Interdisciplinary Centre of Marine and Environmental Research (CIIMAR/CIMAR), University of Porto, Matosinhos, Portugal.
Department of Chemistry and Chemical Biology, Harvard University, Cambridge, MA, USA.
BMC Genomics. 2021 Aug 31;22(1):633. doi: 10.1186/s12864-021-07939-x.
Halogenation is a recurring feature in natural products, especially those from marine organisms. The selectivity with which halogenating enzymes act on their substrates renders halogenases interesting targets for biocatalyst development. Recently, CylC - the first predicted dimetal-carboxylate halogenase to be characterized - was shown to regio- and stereoselectively install a chlorine atom onto an unactivated carbon center during cylindrocyclophane biosynthesis. Homologs of CylC are also found in other characterized cyanobacterial secondary metabolite biosynthetic gene clusters. Due to its novelty in biological catalysis, selectivity and ability to perform C-H activation, this halogenase class is of considerable fundamental and applied interest. The study of CylC-like enzymes will provide insights into substrate scope, mechanism and catalytic partners, and will also enable engineering these biocatalysts for similar or additional C-H activating functions. Still, little is known regarding the diversity and distribution of these enzymes.

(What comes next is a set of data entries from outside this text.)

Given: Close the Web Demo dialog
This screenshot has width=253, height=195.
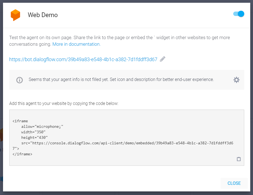Looking at the screenshot, I should (234, 183).
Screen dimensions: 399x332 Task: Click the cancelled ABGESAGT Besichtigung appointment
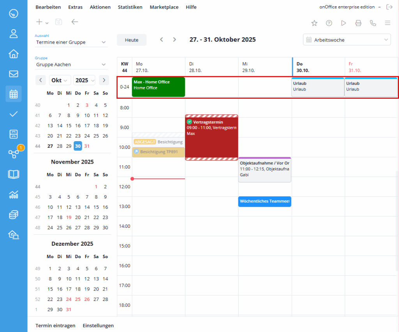tap(158, 142)
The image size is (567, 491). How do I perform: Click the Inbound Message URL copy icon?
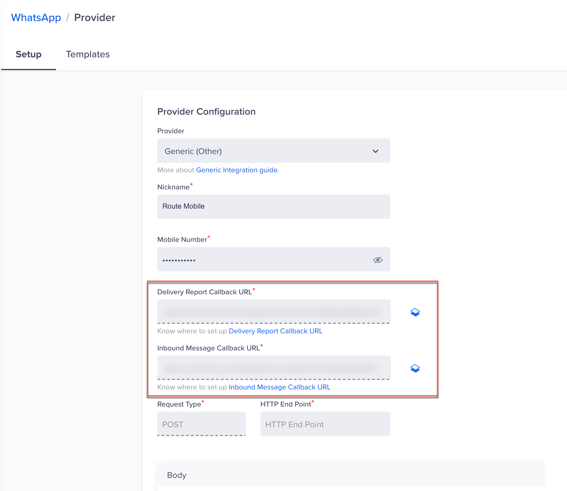coord(415,368)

In this study, we used both genome mining and PCR-based screening to explore the genetic diversity of CylC homologs and their distribution in bacteria. While we found non-cyanobacterial homologs of these enzymes to be rare, we identified a large number of genes encoding CylC-like enzymes in publicly available cyanobacterial genomes and in our in-house culture collection of cyanobacteria. Genes encoding CylC homologs are widely distributed throughout the cyanobacterial tree of life, within biosynthetic gene clusters of distinct architectures (combination of unique gene groups). These enzymes are found in a variety of biosynthetic contexts, which include fatty-acid activating enzymes, type I or type III polyketide synthases, dialkylresorcinol-generating enzymes, monooxygenases or Rieske proteins. Our study also reveals that dimetal-carboxylate halogenases are among the most abundant types of halogenating enzymes in the phylum Cyanobacteria.
Our data show that dimetal-carboxylate halogenases are widely distributed throughout the Cyanobacteria phylum and that BGCs encoding CylC homologs are diverse and mostly uncharacterized. This work will help guide the search for new halogenating biocatalysts and natural product scaffolds.
卤化是天然产物,尤其是海洋生物来源的天然产物的一个常见特征。卤化酶对其底物的选择性使得卤化酶成为生物催化剂开发的有趣目标。最近,CylC——第一个被描述的预测双金属-羧酸卤化酶——在圆柱环肽生物合成中被证明能够区域和立体选择性地将一个氯原子安装在未活化的碳中心上。CylC 的同源物也存在于其他已鉴定的蓝细菌次级代谢物生物合成基因簇中。由于其在生物催化、选择性和执行 C-H 活化方面的新颖性,这种卤化酶类具有相当大的基础和应用价值。对 CylC 样酶的研究将提供关于底物范围、机制和催化伙伴的见解,并使这些生物催化剂能够进行类似或额外的 C-H 激活功能。尽管如此,关于这些酶的多样性和分布仍然知之甚少。
在这项研究中,我们使用了基因组挖掘和基于 PCR 的筛选来探索 CylC 同源物的遗传多样性及其在细菌中的分布。虽然我们发现这些酶的非蓝细菌同源物很少,但我们在公开可用的蓝细菌基因组和我们内部的蓝细菌培养物收集物中鉴定了大量编码 CylC 样酶的基因。编码 CylC 同源物的基因广泛分布在蓝细菌的生命树中,存在于不同结构(独特基因群的组合)的生物合成基因簇中。这些酶存在于各种生物合成环境中,包括脂肪酸激活酶、I 型或 III 型聚酮合酶、二烷基间苯二酚生成酶、单加氧酶或 Rieske 蛋白。我们的研究还表明,双金属-羧酸卤化酶是蓝细菌门中最丰富的卤化酶类型之一。
我们的数据表明,双金属-羧酸卤化酶广泛分布在蓝细菌门中,并且编码 CylC 同源物的 BGC 是多样的,且大多未被表征。这项工作将有助于指导寻找新的卤化生物催化剂和天然产物支架。